From the line that contains "Image resolution: width=2576" to the end of the entries, write out every line exactly, including both ends, and nothing more.

DATA SUPPLIED —

'''

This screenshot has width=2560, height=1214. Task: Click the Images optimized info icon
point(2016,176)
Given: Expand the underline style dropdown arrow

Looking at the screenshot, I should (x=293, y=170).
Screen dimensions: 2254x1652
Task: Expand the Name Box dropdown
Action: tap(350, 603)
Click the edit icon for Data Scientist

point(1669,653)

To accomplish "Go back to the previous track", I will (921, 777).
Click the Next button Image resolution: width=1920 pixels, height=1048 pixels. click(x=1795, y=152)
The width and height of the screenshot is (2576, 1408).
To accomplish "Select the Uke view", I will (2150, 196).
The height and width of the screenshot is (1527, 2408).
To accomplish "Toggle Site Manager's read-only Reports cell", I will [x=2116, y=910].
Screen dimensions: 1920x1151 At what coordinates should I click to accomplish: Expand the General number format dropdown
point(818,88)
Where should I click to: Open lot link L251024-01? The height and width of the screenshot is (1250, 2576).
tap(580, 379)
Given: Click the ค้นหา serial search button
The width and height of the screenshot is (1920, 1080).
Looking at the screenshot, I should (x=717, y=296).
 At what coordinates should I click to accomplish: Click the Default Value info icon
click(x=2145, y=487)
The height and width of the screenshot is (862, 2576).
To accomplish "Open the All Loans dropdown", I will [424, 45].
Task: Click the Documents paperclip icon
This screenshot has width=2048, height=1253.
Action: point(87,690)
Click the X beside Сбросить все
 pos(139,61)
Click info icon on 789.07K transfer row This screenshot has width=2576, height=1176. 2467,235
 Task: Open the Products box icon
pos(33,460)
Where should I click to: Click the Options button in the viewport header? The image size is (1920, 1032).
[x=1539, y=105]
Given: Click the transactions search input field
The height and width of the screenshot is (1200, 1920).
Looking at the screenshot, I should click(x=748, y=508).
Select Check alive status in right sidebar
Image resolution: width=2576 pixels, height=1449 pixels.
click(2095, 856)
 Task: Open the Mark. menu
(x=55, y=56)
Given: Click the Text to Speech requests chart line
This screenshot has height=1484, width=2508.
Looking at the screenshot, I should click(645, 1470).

'''

WRITTEN REPLY —
Image resolution: width=2576 pixels, height=1449 pixels.
click(2095, 856)
 Task: Open the Mark. menu
(x=55, y=56)
Given: Click the Text to Speech requests chart line
This screenshot has height=1484, width=2508.
Looking at the screenshot, I should click(645, 1470).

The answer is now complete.